TASK ITEM: Return the data below exactly, please, but drop the pictures.
----------------
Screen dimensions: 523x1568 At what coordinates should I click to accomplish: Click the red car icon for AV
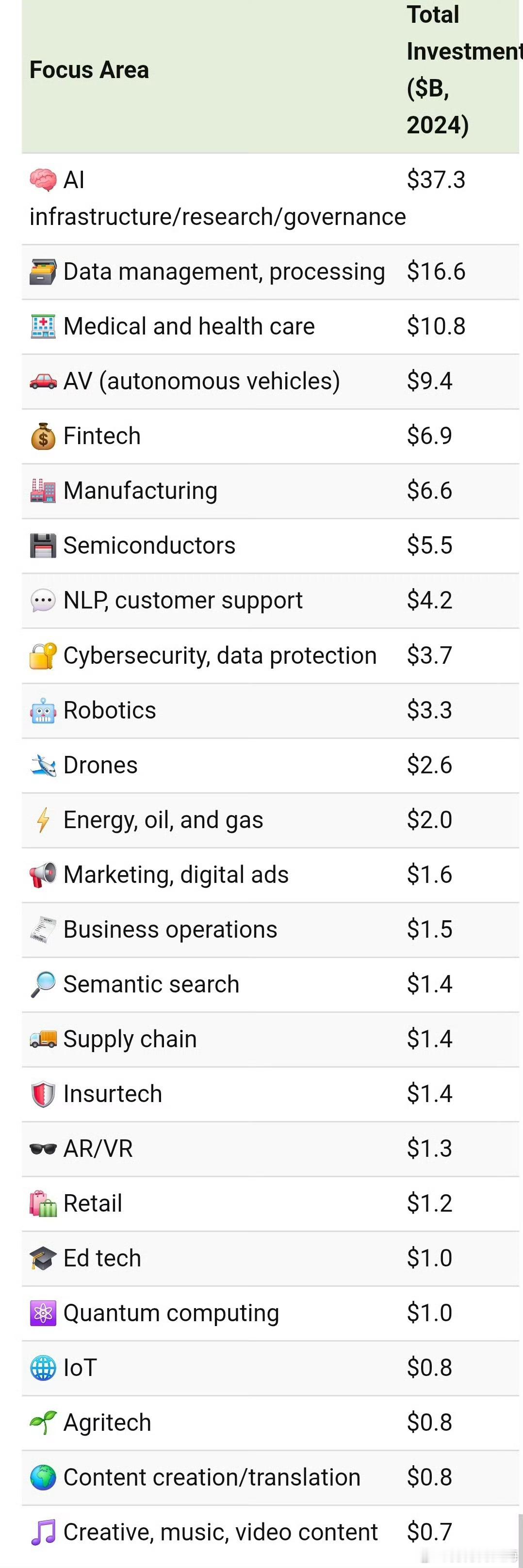pyautogui.click(x=43, y=381)
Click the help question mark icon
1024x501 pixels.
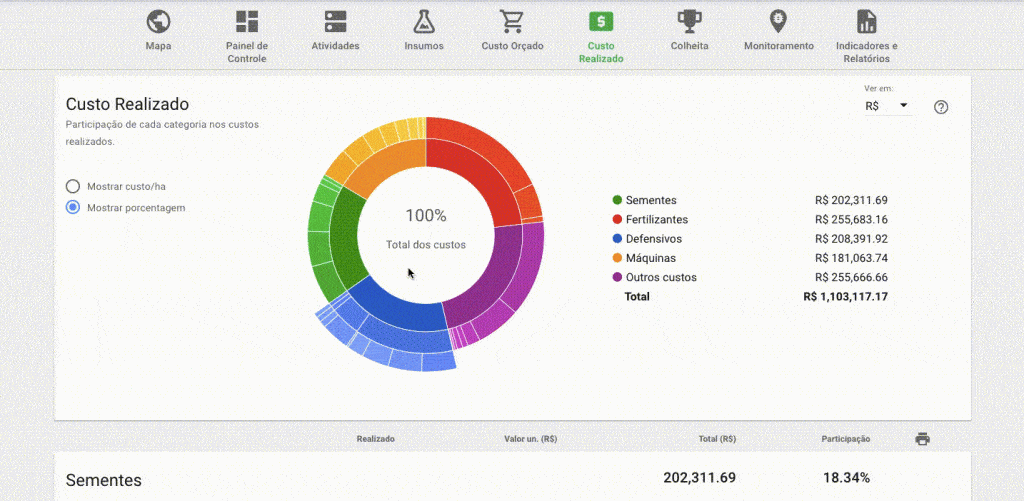tap(940, 107)
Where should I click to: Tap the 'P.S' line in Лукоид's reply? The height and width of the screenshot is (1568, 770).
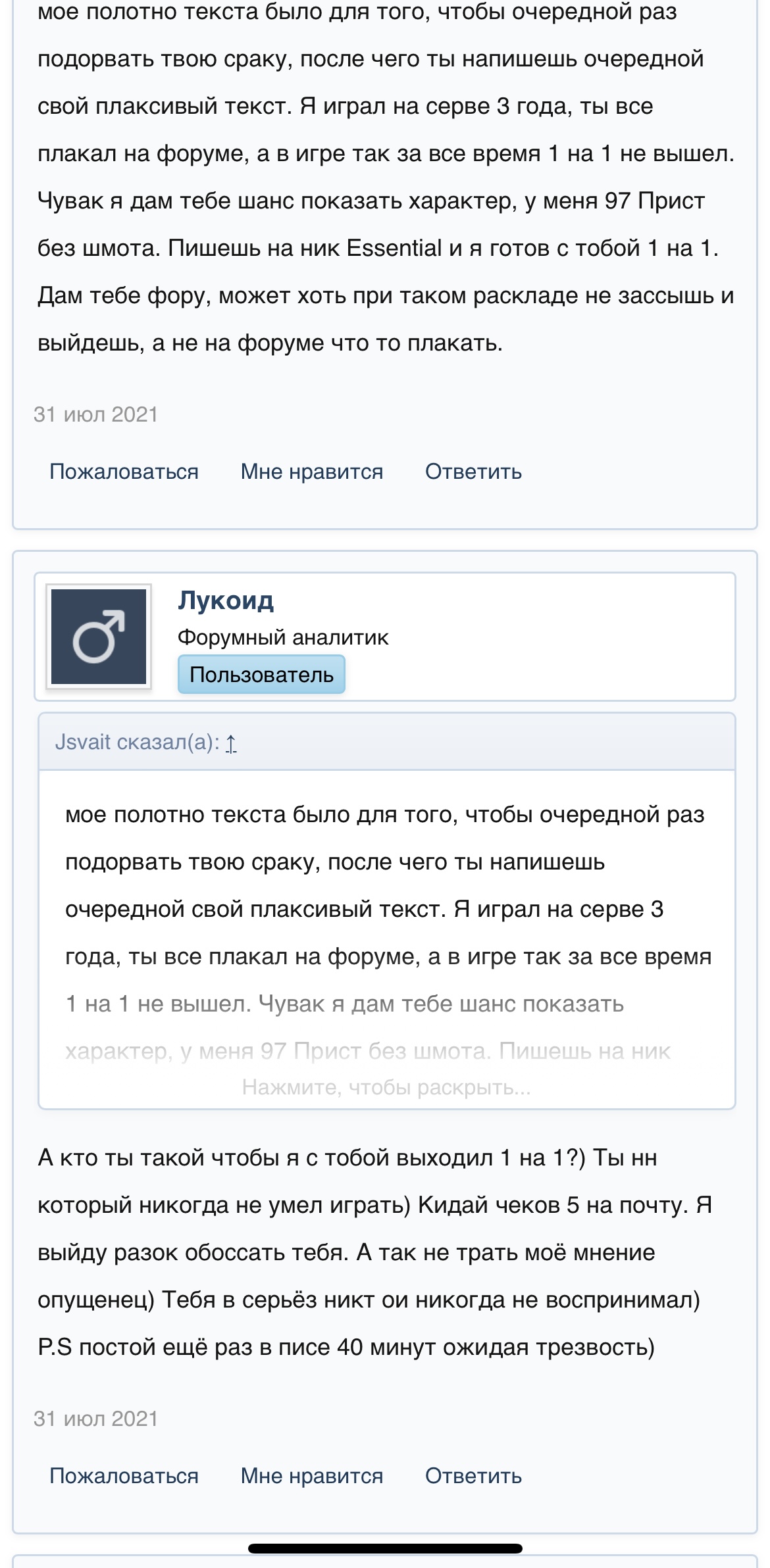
----------------
PROBLEM SOLUTION:
Screen dimensions: 523x1568 At what coordinates should I click to accomplish: Click the red car icon for AV
pyautogui.click(x=43, y=381)
Click the help question mark icon
1024x501 pixels.
tap(940, 107)
Where should I click to: Tap the 'P.S' line in Лукоид's reply? The height and width of the screenshot is (1568, 770).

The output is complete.